-------- Supplied data --------

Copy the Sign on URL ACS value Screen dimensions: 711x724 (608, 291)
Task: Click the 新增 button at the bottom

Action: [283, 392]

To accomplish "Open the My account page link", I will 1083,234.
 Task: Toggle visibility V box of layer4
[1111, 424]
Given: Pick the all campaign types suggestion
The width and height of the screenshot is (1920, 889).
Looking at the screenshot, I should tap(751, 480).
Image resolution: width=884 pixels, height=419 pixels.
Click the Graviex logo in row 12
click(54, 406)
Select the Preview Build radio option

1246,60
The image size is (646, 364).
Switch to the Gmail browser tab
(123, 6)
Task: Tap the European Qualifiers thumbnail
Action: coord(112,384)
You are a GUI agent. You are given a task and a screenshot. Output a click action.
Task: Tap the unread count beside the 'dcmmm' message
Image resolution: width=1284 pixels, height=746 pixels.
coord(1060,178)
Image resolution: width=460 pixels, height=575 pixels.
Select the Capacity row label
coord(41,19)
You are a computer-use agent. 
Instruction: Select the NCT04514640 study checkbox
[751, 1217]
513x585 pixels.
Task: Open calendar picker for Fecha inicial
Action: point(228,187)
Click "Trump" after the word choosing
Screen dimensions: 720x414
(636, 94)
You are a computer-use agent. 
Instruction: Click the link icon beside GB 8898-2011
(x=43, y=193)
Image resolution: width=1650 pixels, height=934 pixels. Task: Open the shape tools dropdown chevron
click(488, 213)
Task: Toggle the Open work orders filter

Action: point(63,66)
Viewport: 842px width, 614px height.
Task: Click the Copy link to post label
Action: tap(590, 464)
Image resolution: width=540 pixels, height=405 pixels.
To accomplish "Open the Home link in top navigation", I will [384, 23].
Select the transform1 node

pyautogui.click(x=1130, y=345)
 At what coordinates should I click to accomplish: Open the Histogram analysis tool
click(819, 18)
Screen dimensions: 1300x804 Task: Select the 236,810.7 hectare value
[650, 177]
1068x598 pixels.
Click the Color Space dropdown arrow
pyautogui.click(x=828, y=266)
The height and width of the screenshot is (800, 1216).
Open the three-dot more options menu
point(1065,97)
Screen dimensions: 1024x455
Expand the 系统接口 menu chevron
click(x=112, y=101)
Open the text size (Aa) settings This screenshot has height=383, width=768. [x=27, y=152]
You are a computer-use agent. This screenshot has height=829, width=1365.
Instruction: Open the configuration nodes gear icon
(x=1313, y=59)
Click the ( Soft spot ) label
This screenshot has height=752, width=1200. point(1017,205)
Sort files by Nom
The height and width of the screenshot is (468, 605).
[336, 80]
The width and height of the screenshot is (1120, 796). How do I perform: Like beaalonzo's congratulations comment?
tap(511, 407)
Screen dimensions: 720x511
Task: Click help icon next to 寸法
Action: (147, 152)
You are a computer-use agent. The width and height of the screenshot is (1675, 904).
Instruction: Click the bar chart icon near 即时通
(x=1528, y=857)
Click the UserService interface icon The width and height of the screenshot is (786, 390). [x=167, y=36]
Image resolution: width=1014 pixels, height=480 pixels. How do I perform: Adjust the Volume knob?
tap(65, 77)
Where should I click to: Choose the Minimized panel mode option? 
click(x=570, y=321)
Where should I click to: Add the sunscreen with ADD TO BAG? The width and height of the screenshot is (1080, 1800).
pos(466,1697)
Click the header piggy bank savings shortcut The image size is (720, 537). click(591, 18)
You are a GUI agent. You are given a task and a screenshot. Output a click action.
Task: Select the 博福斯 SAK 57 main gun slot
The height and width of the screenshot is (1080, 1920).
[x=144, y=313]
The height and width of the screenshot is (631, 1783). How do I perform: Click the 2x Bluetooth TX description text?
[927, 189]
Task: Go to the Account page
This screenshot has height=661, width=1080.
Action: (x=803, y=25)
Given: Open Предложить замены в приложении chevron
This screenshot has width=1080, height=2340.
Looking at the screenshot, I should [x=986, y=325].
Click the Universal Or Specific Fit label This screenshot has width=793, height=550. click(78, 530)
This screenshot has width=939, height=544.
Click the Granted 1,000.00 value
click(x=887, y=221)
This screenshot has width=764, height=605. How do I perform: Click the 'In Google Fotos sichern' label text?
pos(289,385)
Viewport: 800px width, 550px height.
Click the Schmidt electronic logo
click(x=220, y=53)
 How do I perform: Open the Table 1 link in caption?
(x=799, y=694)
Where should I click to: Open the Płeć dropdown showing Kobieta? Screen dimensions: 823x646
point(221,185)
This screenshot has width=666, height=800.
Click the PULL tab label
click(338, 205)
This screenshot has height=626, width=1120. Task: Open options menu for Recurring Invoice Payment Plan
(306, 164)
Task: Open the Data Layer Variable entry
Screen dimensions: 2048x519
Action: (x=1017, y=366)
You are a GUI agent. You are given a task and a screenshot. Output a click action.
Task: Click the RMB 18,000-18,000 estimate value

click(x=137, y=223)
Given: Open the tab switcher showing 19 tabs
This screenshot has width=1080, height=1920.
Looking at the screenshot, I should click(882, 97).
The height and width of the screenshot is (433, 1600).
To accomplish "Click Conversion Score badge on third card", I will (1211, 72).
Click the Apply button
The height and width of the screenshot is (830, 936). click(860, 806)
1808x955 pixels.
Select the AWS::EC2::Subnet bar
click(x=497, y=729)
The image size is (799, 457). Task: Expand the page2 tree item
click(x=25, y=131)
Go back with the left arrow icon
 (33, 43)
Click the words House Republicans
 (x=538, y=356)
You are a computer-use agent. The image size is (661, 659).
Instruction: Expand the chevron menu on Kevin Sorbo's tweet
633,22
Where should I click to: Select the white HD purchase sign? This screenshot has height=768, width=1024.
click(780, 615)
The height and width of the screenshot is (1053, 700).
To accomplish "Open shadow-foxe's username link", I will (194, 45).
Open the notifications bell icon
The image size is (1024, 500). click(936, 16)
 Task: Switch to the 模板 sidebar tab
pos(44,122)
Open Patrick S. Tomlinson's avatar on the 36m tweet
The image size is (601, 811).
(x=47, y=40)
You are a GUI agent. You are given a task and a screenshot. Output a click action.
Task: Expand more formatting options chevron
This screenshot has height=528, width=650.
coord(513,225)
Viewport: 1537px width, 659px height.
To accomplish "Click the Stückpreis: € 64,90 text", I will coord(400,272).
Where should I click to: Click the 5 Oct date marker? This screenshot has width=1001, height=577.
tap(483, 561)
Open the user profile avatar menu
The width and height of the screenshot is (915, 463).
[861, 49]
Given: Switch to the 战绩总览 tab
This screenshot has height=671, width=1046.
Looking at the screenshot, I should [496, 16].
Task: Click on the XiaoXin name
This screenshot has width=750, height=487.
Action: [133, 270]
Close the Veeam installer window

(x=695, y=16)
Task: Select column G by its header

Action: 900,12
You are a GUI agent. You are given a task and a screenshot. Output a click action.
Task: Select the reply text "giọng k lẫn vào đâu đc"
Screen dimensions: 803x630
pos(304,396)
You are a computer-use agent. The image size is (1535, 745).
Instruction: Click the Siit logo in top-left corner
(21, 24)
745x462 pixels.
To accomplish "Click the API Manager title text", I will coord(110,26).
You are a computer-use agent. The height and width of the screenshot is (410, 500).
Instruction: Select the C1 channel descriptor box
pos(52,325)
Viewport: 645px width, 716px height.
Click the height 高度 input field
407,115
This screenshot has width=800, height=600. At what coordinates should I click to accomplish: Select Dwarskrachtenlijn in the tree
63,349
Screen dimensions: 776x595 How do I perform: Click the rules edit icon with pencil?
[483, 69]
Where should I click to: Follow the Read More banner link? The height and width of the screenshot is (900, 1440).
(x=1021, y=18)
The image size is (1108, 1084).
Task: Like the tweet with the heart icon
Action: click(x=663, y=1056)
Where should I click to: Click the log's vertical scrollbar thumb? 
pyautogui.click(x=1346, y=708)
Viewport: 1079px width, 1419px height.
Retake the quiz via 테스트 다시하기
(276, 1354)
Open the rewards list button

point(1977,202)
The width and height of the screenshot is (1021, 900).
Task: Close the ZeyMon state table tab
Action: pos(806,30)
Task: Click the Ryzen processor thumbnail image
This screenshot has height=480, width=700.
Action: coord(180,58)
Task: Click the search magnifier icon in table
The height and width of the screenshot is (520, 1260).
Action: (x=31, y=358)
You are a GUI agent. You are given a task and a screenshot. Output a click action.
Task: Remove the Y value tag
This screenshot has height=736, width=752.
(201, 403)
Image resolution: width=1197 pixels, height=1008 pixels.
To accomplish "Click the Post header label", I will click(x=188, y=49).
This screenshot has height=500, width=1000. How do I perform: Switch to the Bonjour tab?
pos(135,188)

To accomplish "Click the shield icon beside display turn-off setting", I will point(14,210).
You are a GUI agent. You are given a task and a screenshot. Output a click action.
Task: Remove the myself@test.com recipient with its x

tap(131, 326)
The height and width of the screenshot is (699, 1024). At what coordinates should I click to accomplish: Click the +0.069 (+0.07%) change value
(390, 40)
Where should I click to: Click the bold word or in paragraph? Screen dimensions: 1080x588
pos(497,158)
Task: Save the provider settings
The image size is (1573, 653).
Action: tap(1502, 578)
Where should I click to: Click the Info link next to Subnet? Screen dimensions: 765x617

--------

Show each line of the data that contains the string "settings".

**Response to the task:**
Open the text size (Aa) settings This screenshot has height=383, width=768. [x=27, y=152]
Task: Save the provider settings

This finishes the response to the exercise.